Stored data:
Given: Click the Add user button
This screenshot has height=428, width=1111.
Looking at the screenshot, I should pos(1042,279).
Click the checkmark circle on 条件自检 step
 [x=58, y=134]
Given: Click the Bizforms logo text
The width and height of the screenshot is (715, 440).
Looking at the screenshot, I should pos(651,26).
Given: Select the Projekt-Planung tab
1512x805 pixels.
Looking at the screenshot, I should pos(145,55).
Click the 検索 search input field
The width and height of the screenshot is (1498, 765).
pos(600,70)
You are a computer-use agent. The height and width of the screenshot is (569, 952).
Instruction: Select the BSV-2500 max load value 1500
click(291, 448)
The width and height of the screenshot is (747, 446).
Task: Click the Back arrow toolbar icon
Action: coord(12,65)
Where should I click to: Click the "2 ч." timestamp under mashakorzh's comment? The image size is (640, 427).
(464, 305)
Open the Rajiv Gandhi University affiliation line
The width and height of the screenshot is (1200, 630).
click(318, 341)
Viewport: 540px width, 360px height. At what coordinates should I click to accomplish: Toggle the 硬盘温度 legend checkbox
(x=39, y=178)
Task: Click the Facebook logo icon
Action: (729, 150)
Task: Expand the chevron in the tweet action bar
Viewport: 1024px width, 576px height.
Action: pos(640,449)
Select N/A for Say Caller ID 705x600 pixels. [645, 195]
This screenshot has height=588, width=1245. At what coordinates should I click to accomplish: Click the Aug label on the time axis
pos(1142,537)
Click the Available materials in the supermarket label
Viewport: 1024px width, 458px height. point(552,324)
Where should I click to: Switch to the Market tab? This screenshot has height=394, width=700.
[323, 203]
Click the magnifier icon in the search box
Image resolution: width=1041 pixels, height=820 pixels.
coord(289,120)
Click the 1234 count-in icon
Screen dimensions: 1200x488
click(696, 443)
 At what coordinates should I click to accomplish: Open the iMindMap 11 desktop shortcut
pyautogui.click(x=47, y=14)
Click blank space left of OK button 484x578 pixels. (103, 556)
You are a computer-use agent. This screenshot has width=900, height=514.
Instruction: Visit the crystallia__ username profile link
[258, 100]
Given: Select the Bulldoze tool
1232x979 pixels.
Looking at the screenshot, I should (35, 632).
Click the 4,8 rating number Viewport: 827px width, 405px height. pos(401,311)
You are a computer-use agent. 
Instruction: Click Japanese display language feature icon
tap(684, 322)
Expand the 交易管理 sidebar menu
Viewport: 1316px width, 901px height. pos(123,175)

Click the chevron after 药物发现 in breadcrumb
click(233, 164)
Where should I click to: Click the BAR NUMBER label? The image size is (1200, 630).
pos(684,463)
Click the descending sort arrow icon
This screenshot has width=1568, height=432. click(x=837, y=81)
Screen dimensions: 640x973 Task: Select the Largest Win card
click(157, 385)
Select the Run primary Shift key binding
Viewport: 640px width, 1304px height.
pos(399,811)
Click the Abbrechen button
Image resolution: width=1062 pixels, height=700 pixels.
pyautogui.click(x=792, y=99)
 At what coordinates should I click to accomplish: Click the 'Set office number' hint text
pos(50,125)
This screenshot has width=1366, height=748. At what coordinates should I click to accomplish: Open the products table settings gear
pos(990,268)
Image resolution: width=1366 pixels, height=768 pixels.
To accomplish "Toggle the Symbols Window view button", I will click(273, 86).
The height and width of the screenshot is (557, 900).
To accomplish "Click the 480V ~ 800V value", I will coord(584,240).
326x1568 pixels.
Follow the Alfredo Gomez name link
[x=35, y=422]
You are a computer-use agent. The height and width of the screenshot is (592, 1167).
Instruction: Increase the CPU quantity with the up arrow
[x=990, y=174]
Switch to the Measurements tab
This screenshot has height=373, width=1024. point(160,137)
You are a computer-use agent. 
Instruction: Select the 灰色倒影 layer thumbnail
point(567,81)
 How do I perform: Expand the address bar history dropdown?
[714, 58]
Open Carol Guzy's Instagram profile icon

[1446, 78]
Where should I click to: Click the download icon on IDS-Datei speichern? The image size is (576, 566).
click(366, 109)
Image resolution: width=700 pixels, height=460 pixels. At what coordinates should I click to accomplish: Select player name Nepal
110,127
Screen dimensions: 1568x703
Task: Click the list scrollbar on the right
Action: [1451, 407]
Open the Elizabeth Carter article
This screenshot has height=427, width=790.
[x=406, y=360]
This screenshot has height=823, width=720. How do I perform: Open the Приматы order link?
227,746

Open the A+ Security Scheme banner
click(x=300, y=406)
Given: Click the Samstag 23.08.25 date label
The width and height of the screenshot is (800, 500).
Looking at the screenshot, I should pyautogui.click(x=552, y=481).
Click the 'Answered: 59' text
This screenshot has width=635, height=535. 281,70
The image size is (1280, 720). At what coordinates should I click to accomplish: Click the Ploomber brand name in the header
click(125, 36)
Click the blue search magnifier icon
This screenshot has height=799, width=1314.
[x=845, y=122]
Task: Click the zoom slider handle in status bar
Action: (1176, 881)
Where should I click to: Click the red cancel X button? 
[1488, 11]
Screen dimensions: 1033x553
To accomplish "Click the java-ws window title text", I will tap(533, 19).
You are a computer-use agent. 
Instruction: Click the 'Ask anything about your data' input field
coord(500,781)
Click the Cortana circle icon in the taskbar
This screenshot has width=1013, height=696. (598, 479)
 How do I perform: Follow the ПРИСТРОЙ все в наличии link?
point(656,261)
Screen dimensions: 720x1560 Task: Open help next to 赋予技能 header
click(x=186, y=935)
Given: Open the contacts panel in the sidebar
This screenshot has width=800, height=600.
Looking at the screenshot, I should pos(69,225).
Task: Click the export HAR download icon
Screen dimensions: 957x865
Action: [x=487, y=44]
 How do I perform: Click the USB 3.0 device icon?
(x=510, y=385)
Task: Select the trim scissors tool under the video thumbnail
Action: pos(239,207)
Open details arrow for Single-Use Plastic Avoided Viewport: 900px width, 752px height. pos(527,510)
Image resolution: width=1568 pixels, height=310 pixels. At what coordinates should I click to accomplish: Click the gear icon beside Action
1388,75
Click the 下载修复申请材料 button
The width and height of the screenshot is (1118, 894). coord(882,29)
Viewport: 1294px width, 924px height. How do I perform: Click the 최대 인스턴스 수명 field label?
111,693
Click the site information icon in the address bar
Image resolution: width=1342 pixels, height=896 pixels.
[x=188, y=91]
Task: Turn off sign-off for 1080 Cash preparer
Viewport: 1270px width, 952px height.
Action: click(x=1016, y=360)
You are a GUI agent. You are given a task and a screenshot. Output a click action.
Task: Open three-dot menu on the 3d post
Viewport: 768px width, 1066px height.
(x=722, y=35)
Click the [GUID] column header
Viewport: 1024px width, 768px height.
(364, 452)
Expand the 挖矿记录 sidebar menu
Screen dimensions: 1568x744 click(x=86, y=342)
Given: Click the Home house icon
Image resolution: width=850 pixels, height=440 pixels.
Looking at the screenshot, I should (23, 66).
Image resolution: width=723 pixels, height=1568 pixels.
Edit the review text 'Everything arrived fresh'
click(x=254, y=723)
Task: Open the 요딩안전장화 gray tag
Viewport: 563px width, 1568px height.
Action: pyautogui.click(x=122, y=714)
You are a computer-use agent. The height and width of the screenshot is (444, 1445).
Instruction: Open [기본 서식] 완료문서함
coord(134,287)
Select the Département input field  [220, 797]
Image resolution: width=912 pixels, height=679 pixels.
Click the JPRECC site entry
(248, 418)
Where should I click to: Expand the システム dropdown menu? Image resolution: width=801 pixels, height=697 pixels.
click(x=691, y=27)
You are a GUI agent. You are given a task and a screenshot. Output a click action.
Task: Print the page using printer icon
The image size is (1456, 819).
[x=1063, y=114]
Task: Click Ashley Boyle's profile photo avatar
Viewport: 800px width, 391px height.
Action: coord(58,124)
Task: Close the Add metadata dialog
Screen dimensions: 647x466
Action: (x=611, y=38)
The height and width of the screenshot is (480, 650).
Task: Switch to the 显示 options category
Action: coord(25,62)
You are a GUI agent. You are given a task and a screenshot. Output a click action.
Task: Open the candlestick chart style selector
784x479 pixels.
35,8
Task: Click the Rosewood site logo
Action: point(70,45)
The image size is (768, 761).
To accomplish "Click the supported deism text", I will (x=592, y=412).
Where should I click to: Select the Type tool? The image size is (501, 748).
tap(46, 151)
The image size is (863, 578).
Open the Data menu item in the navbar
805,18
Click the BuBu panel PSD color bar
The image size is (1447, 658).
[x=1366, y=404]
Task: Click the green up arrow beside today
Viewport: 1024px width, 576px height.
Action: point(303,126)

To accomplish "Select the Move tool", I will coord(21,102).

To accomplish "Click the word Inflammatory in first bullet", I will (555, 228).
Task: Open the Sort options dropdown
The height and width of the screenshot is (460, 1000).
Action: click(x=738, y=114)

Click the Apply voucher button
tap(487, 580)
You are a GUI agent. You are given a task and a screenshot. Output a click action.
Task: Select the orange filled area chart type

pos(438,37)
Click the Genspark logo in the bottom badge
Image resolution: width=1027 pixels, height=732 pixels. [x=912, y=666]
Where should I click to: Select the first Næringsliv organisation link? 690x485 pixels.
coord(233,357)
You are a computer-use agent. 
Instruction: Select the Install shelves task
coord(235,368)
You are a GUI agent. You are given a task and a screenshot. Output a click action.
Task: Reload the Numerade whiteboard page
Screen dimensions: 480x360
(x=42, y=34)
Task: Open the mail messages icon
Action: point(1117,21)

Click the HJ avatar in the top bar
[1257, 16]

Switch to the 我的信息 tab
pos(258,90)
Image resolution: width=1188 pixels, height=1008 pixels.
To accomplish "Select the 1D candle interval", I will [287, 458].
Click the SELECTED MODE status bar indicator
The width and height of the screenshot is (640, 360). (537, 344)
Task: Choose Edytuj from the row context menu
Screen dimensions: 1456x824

Directions for this task:
Using the records above, restate word for word the lines from the one with "Click the blue search magnifier icon" through the one with "Screen dimensions: 1033x553", both included.

Finished task:
Click the blue search magnifier icon
This screenshot has height=799, width=1314.
[x=845, y=122]
Task: Click the zoom slider handle in status bar
Action: (1176, 881)
Where should I click to: Click the red cancel X button? 
[1488, 11]
Screen dimensions: 1033x553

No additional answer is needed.